The orchid-shaped structure is printed with a hydrogel composite ink containing aligned cellulose fibrils, which enable anisotropic swelling. A mathematical model predicts the precise shape transformations in advance.
“This work represents an elegant advance in programmable materials assembly, made possible by a multidisciplinary approach,” said Jennifer Lewis, senior author on the new study. “We have now gone beyond integrating form and function to create transformable architectures.”

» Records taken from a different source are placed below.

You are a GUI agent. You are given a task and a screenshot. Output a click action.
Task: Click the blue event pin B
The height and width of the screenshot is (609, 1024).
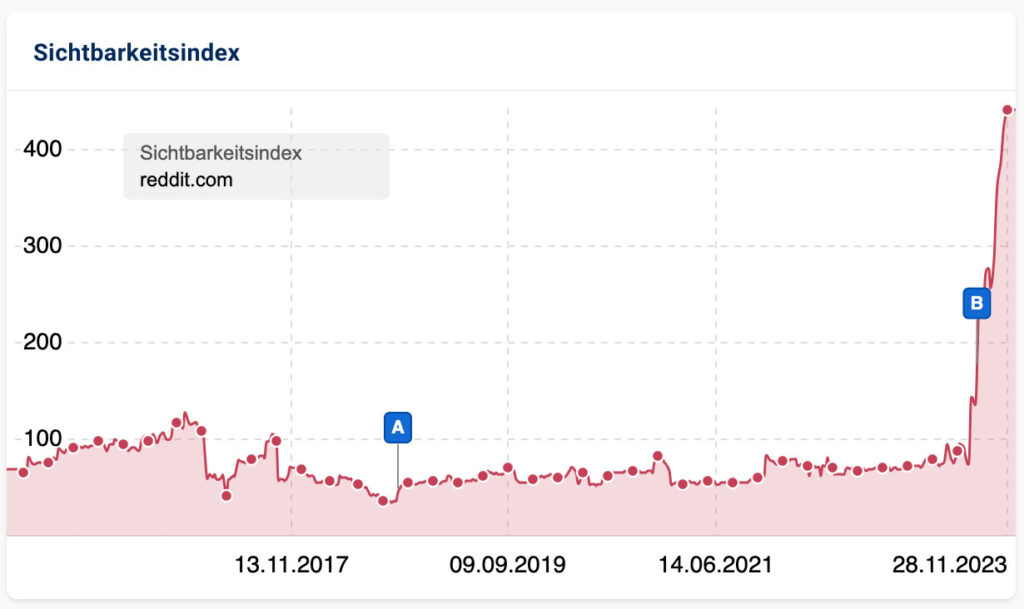tap(976, 303)
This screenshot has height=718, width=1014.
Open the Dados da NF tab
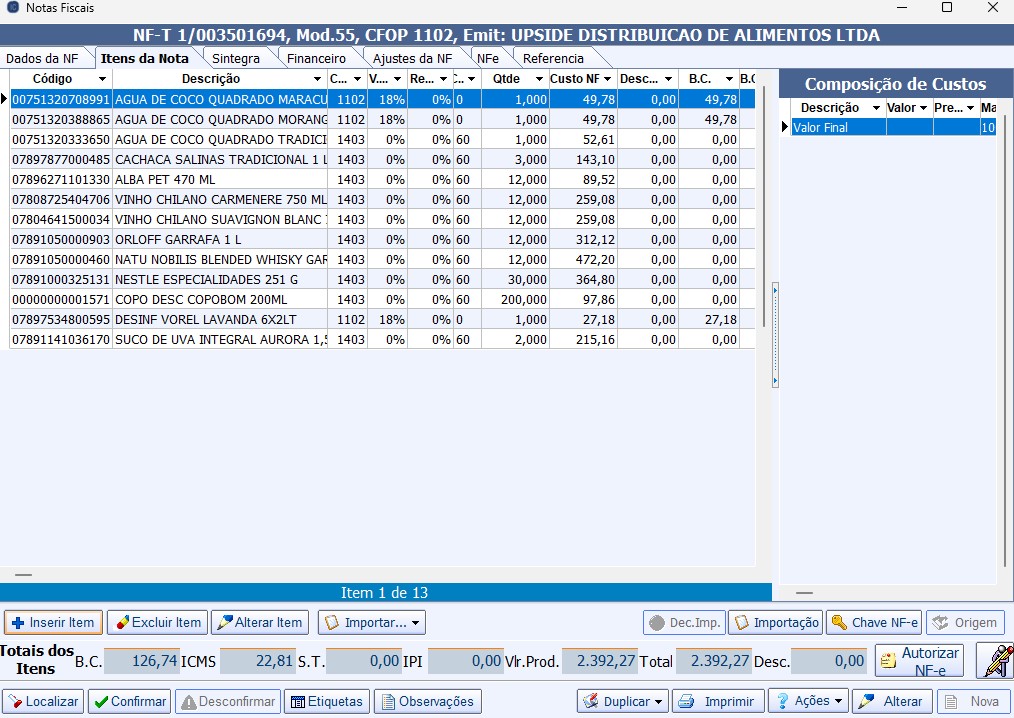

In nature, the tissue composition and microstructures of flowers and plants allow environmental changes, like tendrils, leaves and flowers folding and unfolding in response to wind, light and sun. These 4D-printed forms use similar processes, aligning elements during printing to facilitate stiffness and flexibility.
The new method opens up new potential applications for 4D printing technology, including smart textiles, soft electronics, biomedical devices, and tissue engineering.
“Using one composite ink printed in a single step, we can achieve shape-changing hydrogel geometries containing more complexity than any other technique, and we can do so simply by modifying the print path,” said Gladman. “What’s more, we can interchange different materials to tune for properties such as conductivity or biocompatibility.”